Will you quote every one of the records below verbatim, line for line?

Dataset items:
☆ ☆ ☆ ☆ ☆

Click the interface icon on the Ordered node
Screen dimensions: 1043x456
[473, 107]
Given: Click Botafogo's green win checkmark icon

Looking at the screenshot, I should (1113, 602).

☆ ☆ ☆ ☆ ☆

- _RESULT_:
Click the interface icon on the Ordered node
Screen dimensions: 1043x456
[473, 107]
Given: Click Botafogo's green win checkmark icon

Looking at the screenshot, I should (1113, 602).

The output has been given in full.